Please reproduce the entries that follow, keeping each word intact.

_ _ _

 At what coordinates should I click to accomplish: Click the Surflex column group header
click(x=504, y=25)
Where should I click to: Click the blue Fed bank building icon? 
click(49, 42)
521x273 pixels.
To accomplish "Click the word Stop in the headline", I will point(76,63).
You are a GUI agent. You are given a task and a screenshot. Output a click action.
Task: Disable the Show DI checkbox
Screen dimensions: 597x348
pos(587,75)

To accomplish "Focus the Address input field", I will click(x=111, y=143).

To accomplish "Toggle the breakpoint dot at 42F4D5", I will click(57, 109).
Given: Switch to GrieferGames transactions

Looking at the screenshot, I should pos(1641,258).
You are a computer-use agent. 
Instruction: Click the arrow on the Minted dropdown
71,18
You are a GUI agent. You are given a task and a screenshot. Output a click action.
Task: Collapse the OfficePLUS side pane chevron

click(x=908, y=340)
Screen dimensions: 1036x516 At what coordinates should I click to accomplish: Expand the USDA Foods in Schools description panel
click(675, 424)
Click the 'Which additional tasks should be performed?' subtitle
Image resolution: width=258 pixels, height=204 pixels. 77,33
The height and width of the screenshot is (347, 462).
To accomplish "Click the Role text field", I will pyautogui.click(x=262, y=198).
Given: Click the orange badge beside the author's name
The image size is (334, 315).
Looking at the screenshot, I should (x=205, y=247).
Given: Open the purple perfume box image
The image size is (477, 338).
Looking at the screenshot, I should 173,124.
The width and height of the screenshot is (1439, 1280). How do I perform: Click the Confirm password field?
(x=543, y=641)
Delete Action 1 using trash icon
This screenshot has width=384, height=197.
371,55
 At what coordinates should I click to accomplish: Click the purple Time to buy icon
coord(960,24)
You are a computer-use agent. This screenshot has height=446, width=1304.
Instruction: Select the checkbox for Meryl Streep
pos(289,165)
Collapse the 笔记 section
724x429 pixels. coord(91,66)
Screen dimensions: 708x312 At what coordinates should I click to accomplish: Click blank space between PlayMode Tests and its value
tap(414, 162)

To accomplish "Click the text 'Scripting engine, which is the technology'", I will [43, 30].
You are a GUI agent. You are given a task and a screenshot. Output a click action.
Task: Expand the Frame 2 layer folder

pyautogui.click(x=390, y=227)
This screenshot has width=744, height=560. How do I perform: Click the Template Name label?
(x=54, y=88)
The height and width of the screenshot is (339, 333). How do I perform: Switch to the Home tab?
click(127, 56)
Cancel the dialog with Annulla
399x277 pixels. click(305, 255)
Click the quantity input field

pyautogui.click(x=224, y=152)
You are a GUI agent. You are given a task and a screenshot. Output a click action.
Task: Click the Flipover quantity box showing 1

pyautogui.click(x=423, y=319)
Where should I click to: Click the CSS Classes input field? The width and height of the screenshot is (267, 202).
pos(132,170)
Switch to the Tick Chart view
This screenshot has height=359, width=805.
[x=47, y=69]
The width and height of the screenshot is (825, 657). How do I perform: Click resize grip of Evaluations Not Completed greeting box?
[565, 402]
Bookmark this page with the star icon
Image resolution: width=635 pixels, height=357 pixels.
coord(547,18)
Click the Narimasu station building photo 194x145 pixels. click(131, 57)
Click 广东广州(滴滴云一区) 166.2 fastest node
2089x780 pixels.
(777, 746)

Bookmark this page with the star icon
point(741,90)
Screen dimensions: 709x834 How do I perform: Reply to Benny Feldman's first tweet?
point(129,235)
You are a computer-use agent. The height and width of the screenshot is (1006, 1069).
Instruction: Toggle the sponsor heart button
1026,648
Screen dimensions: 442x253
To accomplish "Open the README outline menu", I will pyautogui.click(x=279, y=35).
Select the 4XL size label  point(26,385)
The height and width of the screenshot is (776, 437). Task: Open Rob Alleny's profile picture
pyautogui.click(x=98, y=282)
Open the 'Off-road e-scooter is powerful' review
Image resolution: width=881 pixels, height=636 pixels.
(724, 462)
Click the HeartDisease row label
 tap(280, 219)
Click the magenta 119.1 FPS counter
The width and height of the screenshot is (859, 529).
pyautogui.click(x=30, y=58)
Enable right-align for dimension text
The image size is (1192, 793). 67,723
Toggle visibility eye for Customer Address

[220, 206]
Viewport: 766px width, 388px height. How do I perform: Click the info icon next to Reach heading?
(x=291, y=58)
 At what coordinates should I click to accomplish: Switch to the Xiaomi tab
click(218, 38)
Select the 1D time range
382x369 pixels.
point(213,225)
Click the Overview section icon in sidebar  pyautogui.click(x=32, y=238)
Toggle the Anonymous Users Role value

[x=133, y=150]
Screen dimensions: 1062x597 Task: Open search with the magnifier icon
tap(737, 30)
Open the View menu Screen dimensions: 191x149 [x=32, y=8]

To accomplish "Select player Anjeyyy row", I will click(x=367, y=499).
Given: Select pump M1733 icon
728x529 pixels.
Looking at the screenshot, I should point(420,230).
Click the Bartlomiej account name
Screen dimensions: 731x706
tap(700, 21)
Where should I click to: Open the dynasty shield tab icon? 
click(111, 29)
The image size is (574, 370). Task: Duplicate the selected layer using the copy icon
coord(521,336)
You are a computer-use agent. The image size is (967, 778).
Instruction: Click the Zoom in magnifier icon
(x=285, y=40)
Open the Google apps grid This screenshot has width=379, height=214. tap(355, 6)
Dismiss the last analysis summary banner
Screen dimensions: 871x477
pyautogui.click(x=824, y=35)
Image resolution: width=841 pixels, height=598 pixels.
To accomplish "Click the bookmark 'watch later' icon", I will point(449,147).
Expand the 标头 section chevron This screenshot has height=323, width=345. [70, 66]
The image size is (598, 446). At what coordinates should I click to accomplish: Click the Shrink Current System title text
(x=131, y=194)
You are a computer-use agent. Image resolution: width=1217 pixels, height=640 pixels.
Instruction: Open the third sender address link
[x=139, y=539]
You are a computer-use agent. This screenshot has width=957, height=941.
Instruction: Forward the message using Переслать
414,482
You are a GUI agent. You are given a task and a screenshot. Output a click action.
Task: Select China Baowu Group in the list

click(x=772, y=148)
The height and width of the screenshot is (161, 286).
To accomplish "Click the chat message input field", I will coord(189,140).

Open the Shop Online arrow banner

_ _ _

• **Task response**
 At what coordinates should I click to accomplish: Click the Surflex column group header
click(x=504, y=25)
Where should I click to: Click the blue Fed bank building icon? 
click(49, 42)
521x273 pixels.
To accomplish "Click the word Stop in the headline", I will point(76,63).
You are a GUI agent. You are given a task and a screenshot. Output a click action.
Task: Disable the Show DI checkbox
Screen dimensions: 597x348
pos(587,75)

To accomplish "Focus the Address input field", I will click(x=111, y=143).

To accomplish "Toggle the breakpoint dot at 42F4D5", I will click(57, 109).
Given: Switch to GrieferGames transactions

Looking at the screenshot, I should pos(1641,258).
You are a computer-use agent. 
Instruction: Click the arrow on the Minted dropdown
71,18
You are a GUI agent. You are given a task and a screenshot. Output a click action.
Task: Collapse the OfficePLUS side pane chevron

click(x=908, y=340)
Screen dimensions: 1036x516 At what coordinates should I click to accomplish: Expand the USDA Foods in Schools description panel
click(675, 424)
Click the 'Which additional tasks should be performed?' subtitle
Image resolution: width=258 pixels, height=204 pixels. 77,33
The height and width of the screenshot is (347, 462).
To accomplish "Click the Role text field", I will pyautogui.click(x=262, y=198).
Given: Click the orange badge beside the author's name
The image size is (334, 315).
Looking at the screenshot, I should (x=205, y=247).
Given: Open the purple perfume box image
The image size is (477, 338).
Looking at the screenshot, I should 173,124.
The width and height of the screenshot is (1439, 1280). How do I perform: Click the Confirm password field?
(x=543, y=641)
Delete Action 1 using trash icon
This screenshot has width=384, height=197.
371,55
 At what coordinates should I click to accomplish: Click the purple Time to buy icon
coord(960,24)
You are a computer-use agent. This screenshot has height=446, width=1304.
Instruction: Select the checkbox for Meryl Streep
pos(289,165)
Collapse the 笔记 section
724x429 pixels. coord(91,66)
Screen dimensions: 708x312 At what coordinates should I click to accomplish: Click blank space between PlayMode Tests and its value
tap(414, 162)

To accomplish "Click the text 'Scripting engine, which is the technology'", I will [43, 30].
You are a GUI agent. You are given a task and a screenshot. Output a click action.
Task: Expand the Frame 2 layer folder

pyautogui.click(x=390, y=227)
This screenshot has width=744, height=560. How do I perform: Click the Template Name label?
(x=54, y=88)
The height and width of the screenshot is (339, 333). How do I perform: Switch to the Home tab?
click(127, 56)
Cancel the dialog with Annulla
399x277 pixels. click(305, 255)
Click the quantity input field

pyautogui.click(x=224, y=152)
You are a GUI agent. You are given a task and a screenshot. Output a click action.
Task: Click the Flipover quantity box showing 1

pyautogui.click(x=423, y=319)
Where should I click to: Click the CSS Classes input field? The width and height of the screenshot is (267, 202).
pos(132,170)
Switch to the Tick Chart view
This screenshot has height=359, width=805.
[x=47, y=69]
The width and height of the screenshot is (825, 657). How do I perform: Click resize grip of Evaluations Not Completed greeting box?
[565, 402]
Bookmark this page with the star icon
Image resolution: width=635 pixels, height=357 pixels.
coord(547,18)
Click the Narimasu station building photo 194x145 pixels. click(131, 57)
Click 广东广州(滴滴云一区) 166.2 fastest node
2089x780 pixels.
(777, 746)

Bookmark this page with the star icon
point(741,90)
Screen dimensions: 709x834 How do I perform: Reply to Benny Feldman's first tweet?
point(129,235)
You are a computer-use agent. The height and width of the screenshot is (1006, 1069).
Instruction: Toggle the sponsor heart button
1026,648
Screen dimensions: 442x253
To accomplish "Open the README outline menu", I will pyautogui.click(x=279, y=35).
Select the 4XL size label  point(26,385)
The height and width of the screenshot is (776, 437). Task: Open Rob Alleny's profile picture
pyautogui.click(x=98, y=282)
Open the 'Off-road e-scooter is powerful' review
Image resolution: width=881 pixels, height=636 pixels.
(724, 462)
Click the HeartDisease row label
 tap(280, 219)
Click the magenta 119.1 FPS counter
The width and height of the screenshot is (859, 529).
pyautogui.click(x=30, y=58)
Enable right-align for dimension text
The image size is (1192, 793). 67,723
Toggle visibility eye for Customer Address

[220, 206]
Viewport: 766px width, 388px height. How do I perform: Click the info icon next to Reach heading?
(x=291, y=58)
 At what coordinates should I click to accomplish: Switch to the Xiaomi tab
click(218, 38)
Select the 1D time range
382x369 pixels.
point(213,225)
Click the Overview section icon in sidebar  pyautogui.click(x=32, y=238)
Toggle the Anonymous Users Role value

[x=133, y=150]
Screen dimensions: 1062x597 Task: Open search with the magnifier icon
tap(737, 30)
Open the View menu Screen dimensions: 191x149 [x=32, y=8]

To accomplish "Select player Anjeyyy row", I will click(x=367, y=499).
Given: Select pump M1733 icon
728x529 pixels.
Looking at the screenshot, I should point(420,230).
Click the Bartlomiej account name
Screen dimensions: 731x706
tap(700, 21)
Where should I click to: Open the dynasty shield tab icon? 
click(111, 29)
The image size is (574, 370). Task: Duplicate the selected layer using the copy icon
coord(521,336)
You are a computer-use agent. The image size is (967, 778).
Instruction: Click the Zoom in magnifier icon
(x=285, y=40)
Open the Google apps grid This screenshot has width=379, height=214. tap(355, 6)
Dismiss the last analysis summary banner
Screen dimensions: 871x477
pyautogui.click(x=824, y=35)
Image resolution: width=841 pixels, height=598 pixels.
To accomplish "Click the bookmark 'watch later' icon", I will point(449,147).
Expand the 标头 section chevron This screenshot has height=323, width=345. [70, 66]
The image size is (598, 446). At what coordinates should I click to accomplish: Click the Shrink Current System title text
(x=131, y=194)
You are a computer-use agent. Image resolution: width=1217 pixels, height=640 pixels.
Instruction: Open the third sender address link
[x=139, y=539]
You are a computer-use agent. This screenshot has width=957, height=941.
Instruction: Forward the message using Переслать
414,482
You are a GUI agent. You are given a task and a screenshot. Output a click action.
Task: Select China Baowu Group in the list

click(x=772, y=148)
The height and width of the screenshot is (161, 286).
To accomplish "Click the chat message input field", I will coord(189,140).

Open the Shop Online arrow banner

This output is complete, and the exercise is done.